The emergence of Groq, a novel artificial intelligence (AI) model, has captivated social media audiences with its remarkable speed and innovative technology that potentially eliminates the necessity for GPUs.
Groq quickly gained popularity when its public benchmark tests circulated widely on the social media platform X, showcasing its superior computation and response speed compared to the well-known AI chatbot ChatGPT.
The first public demo using Groq: a lightning-fast AI Answers Engine.
It writes factual, cited answers with hundreds of words in less than a second.
More than 3/4 of the time is spent searching, not generating!
The LLM runs in a fraction of a second.https://t.co/dVUPyh3XGV https://t.co/mNV78XkoVB pic.twitter.com/QaDXixgSzp
— Matt Shumer (@mattshumer_) February 19, 2024
This achievement can be attributed to Groq’s development team creating a custom application-specific integrated circuit (ASIC) chip tailored for large language models (LLMs), enabling it to produce approximately 500 tokens per second. In contrast, ChatGPT-3.5, the commonly available variant of the model, manages around 40 tokens per second.
Groq Inc., the company behind this model, asserts that it has introduced the first language processing unit (LPU) to power its model, diverging from the conventional reliance on scarce and expensive graphics processing units (GPUs) for AI model execution.
Wow, that’s a lot of tweets tonight! FAQs responses.
• We’re faster because we designed our chip & systems
• It’s an LPU, Language Processing Unit (not a GPU)
• We use open-source models, but we don’t train them
• We are increasing access capacity weekly, stay tuned pic.twitter.com/nFlFXETKUP— Groq Inc (@GroqInc) February 19, 2024
Although the origins of the Groq project date back to 2016, its recent surge in attention coincides with the rise of Elon Musk’s AI model, Grok, spelled with a “k.” The original Groq developers addressed Musk’s naming choice in a blog post, urging him to select a distinct name due to potential confusion.
Despite Groq’s social media prominence, neither Musk nor the Grok page on X has addressed the similarity in names between the two models.
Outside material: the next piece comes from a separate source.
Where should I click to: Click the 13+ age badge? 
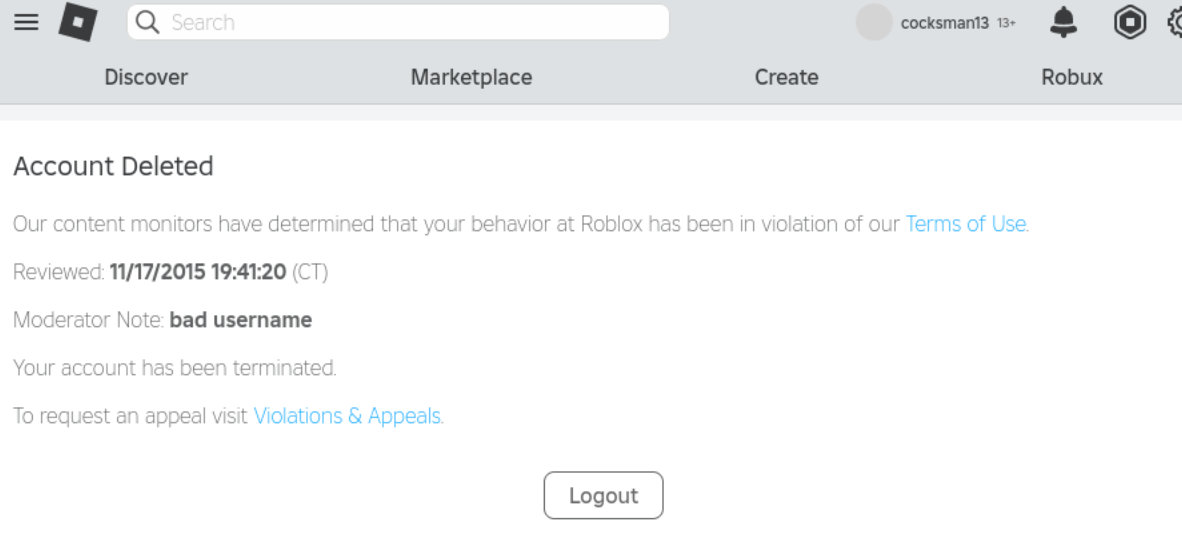(1006, 23)
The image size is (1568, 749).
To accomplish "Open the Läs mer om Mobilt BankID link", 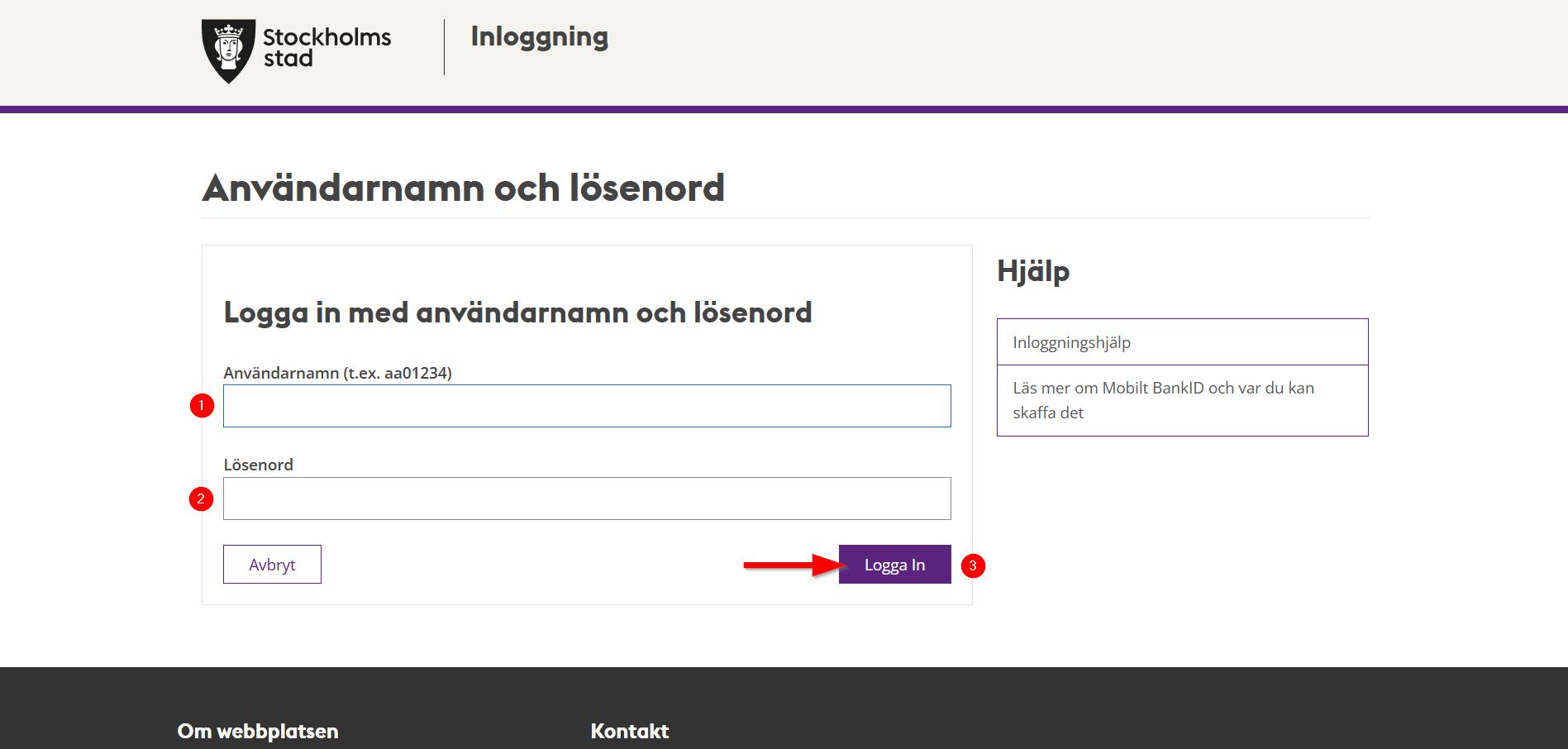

Nevertheless, users on the platform have begun drawing comparisons between the LPU model and established GPU-based models.
AI development practitioners consider Groq a “game changer” for applications requiring low latency, indicating its ability to swiftly process requests and deliver responses.
Additionally, there is speculation that Groq’s LPUs could significantly enhance AI applications’ performance compared to GPUs, potentially serving as a viable alternative to Nvidia’s high-performance hardware like the A100 and H100 chips, which are currently in high demand.
side by side Groq vs. GPT-3.5, completely different user experience, a game changer for products that require low latency pic.twitter.com/sADBrMKXqm
— Dina Yerlan (@dina_yrl) February 19, 2024
This trend aligns with a broader industry movement where major AI developers are exploring in-house chip development to reduce dependency on Nvidia’s offerings. OpenAI, for instance, is reportedly pursuing substantial funding to develop its own chip technology, aiming to address scalability issues with its products.